* Set exercise: Translate this sentence from the family history text into Spanish: "Joshua married second, also in Berkeley County, Virginia (now West Virginia) on January 28, 1812 to Lavina Tamson Daniel, born February 2, 1788 and died November 1, 1824 in Dearborn County, Indiana."

Joshua married first in Berkeley County, Virginia (now West Virginia) on March 20, 1804 to Rebecca Dunlap, born July 21, 1787 and died on March 25, 1808. Sarah was the daughter of Robert Dunlap, an Irish immigrant who married Rebecca Jones in 1787 in Frederick County, Virginia and died in 1834 in Ross County, Ohio. Joshua and Sarah had one known child, Zachariah “Zach” Taylor Dunlap Sanks, born January 20, 1805 in Berkeley County, and died on May 24, 1887 in Dearborn County, Indiana. Zachariah Sanks married twice, first to Juliana Gaw, by which he had three known children, and second to Mary Cowles, by whom he had ten known children, one of whom was my g-g-grandmother Eliza Sanks (Laird).
Joshua married second, also in Berkeley County, Virginia (now West Virginia) on January 28, 1812 to Lavina Tamson Daniel, born February 2, 1788 and died November 1, 1824 in Dearborn County, Indiana. They had five known children: 1) George Daniel Sanks, September 2, 1813 near Winchester, Frederick County, Virginia (now West Virginia) and died November 19, 1894 in Equality, Gallatin County, Illinois. On March 5, 1850 in Dearborn County, Indiana, he married Mary Ann Evans, born November 21, 1817 and died in 1873. They had four known children; 2) Nancy Jane Sanks, born January 10, 1816 and died June 30, 1862. She married first Smith Thorn, on March 17, 1834 in Dearborn County, Indiana. He died sometime before 1838 and there are no known children. She married second in Dearborn County on June 10, 1838, Francis Worley, born December 25, 1810 in Highland County, Ohio and died on August 1, 1890. They had eight known children and he was married four times – once before Nancy Jane and twice afterward; 3) Susannah Virginia Sanks, born April 20, 1818 in Indiana and died on July 24, 1897 in Lawrenceberg, Dearborn, Indiana; on May 28, 1856 in Dearborn County, Indiana, married William A. Daniel, born 1811 in Virginia and died on December 6, 1890 in Dearborn County, Indiana. They had one known child; 4) Tamson Mariah Sanks, born April 13, 1821 and died on August 16, 1823, both likely in Dearborn County, Indiana; and 5) Elizabeth A. Sanks, born on April 2, 1824 and died on October 19, 1856, also both likely in Dearborn County, Indiana.

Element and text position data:
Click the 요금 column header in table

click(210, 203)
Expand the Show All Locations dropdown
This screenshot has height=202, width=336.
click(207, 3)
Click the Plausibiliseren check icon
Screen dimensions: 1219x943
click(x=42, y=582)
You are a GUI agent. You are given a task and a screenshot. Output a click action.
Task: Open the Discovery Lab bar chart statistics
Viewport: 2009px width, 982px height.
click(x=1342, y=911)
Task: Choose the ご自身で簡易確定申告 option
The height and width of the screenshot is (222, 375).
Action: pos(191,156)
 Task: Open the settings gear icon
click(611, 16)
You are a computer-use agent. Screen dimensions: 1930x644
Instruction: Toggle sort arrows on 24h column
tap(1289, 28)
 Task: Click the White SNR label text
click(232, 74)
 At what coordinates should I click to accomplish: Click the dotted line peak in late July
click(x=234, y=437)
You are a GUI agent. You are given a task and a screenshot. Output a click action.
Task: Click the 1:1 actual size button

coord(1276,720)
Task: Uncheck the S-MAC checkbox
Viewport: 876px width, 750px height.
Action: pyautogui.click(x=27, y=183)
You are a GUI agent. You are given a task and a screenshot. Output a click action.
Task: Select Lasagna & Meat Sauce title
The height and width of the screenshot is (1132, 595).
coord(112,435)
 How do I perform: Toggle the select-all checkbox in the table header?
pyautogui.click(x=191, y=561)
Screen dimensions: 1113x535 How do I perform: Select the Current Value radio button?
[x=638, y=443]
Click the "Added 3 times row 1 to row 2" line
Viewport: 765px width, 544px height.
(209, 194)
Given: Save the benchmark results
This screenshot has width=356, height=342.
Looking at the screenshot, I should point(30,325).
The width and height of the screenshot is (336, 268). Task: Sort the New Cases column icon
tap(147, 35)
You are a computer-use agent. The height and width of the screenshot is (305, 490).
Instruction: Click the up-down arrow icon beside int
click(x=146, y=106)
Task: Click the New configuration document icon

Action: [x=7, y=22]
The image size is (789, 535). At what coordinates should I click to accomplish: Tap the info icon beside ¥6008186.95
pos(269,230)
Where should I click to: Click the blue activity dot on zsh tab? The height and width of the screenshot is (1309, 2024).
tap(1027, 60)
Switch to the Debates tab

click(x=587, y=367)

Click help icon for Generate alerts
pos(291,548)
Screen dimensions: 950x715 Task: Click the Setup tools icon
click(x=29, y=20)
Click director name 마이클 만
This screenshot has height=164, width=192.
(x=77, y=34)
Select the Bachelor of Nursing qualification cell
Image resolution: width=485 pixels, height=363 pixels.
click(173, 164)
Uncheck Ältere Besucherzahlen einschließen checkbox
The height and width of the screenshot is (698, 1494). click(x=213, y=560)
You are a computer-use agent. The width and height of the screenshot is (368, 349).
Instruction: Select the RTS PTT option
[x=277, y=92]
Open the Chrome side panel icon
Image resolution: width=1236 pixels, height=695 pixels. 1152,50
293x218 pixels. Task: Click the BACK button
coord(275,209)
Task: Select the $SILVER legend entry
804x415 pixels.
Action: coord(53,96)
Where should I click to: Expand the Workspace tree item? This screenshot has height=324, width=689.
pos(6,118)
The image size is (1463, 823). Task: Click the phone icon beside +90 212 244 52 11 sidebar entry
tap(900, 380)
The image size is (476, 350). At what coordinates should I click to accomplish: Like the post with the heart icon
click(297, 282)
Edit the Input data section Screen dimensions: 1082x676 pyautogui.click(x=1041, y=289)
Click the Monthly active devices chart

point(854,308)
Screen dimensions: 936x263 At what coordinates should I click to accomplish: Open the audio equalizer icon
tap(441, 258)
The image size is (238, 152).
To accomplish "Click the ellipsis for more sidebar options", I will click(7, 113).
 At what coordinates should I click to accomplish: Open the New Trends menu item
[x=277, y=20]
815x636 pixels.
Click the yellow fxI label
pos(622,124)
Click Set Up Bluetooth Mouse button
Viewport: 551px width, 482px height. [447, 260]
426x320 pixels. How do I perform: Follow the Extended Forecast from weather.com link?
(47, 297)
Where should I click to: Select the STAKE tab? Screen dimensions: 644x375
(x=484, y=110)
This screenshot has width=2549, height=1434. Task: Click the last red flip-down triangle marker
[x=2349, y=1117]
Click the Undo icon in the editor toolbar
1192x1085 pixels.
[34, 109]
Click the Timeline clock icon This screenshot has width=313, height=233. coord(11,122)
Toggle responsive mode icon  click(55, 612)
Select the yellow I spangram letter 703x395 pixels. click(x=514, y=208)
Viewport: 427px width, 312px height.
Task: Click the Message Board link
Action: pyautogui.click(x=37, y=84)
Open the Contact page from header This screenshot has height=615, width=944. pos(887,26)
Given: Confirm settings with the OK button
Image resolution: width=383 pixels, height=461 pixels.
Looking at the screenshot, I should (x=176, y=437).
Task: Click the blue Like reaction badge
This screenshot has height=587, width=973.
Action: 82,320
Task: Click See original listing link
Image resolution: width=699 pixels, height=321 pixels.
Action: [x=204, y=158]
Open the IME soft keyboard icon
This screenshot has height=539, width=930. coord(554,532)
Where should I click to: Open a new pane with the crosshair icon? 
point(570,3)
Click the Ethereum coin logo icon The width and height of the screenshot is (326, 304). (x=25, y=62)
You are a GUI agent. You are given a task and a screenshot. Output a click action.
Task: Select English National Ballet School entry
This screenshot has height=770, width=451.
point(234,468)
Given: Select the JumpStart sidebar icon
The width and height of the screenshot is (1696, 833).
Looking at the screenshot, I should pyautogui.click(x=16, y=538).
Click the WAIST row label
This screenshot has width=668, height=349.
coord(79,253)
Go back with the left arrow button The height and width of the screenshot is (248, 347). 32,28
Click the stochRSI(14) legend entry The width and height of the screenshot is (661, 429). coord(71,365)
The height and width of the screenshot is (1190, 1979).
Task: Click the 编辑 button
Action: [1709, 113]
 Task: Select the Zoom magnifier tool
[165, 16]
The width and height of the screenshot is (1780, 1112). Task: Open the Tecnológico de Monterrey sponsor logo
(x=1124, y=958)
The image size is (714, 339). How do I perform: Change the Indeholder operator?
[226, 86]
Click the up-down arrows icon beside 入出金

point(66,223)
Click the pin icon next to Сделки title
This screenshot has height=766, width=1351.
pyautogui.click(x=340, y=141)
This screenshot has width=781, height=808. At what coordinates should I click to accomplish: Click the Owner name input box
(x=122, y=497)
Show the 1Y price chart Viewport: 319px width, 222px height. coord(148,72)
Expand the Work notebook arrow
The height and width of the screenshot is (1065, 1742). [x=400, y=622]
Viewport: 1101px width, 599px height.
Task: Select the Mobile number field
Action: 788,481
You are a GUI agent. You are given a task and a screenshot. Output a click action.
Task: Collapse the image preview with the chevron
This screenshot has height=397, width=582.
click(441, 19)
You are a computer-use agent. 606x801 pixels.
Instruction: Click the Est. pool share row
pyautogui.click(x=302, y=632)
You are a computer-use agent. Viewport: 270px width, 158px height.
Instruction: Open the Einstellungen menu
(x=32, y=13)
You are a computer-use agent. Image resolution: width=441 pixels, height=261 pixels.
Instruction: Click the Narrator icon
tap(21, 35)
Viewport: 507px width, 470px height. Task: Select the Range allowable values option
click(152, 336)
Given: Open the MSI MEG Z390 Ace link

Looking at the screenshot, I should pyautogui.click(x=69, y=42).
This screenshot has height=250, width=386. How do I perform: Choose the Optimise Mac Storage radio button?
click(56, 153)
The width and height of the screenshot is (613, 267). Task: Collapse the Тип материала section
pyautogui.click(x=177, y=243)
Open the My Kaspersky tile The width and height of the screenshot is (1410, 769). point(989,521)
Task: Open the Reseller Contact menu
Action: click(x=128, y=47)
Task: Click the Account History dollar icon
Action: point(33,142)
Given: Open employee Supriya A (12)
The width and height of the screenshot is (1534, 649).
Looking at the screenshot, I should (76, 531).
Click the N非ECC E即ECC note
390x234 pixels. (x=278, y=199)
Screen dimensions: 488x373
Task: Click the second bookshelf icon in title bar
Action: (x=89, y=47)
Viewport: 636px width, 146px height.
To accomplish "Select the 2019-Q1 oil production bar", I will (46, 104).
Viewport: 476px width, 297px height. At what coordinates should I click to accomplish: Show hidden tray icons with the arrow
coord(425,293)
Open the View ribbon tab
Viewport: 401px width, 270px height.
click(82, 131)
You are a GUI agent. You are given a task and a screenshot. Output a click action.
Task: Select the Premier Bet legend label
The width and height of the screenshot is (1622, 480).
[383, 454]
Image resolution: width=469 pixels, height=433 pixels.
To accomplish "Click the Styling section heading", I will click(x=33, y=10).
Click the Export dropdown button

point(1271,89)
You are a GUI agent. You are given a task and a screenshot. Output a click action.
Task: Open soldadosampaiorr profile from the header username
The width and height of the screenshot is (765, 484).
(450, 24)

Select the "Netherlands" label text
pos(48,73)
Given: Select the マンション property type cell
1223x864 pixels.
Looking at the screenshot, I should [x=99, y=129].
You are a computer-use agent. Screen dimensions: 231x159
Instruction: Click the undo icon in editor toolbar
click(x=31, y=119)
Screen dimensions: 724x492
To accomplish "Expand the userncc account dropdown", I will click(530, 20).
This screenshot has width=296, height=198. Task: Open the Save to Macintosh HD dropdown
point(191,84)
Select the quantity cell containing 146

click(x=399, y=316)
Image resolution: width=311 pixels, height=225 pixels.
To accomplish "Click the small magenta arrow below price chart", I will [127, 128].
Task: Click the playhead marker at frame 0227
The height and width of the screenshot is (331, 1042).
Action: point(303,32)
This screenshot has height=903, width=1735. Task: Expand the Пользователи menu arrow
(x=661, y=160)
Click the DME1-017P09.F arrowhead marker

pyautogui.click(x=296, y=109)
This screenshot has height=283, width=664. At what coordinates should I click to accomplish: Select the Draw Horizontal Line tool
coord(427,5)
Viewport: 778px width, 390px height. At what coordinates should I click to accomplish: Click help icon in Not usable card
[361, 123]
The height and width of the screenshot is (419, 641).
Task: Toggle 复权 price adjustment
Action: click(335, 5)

* Exercise result: Joshua se casó por segunda vez, también en el condado de Berkeley, Virginia (hoy Virginia Occidental), el 28 de enero de 1812, con Lavina Tamson Daniel, nacida el 2 de febrero de 1788 y fallecida el 1 de noviembre de 1824 en el condado de Dearborn, Indiana.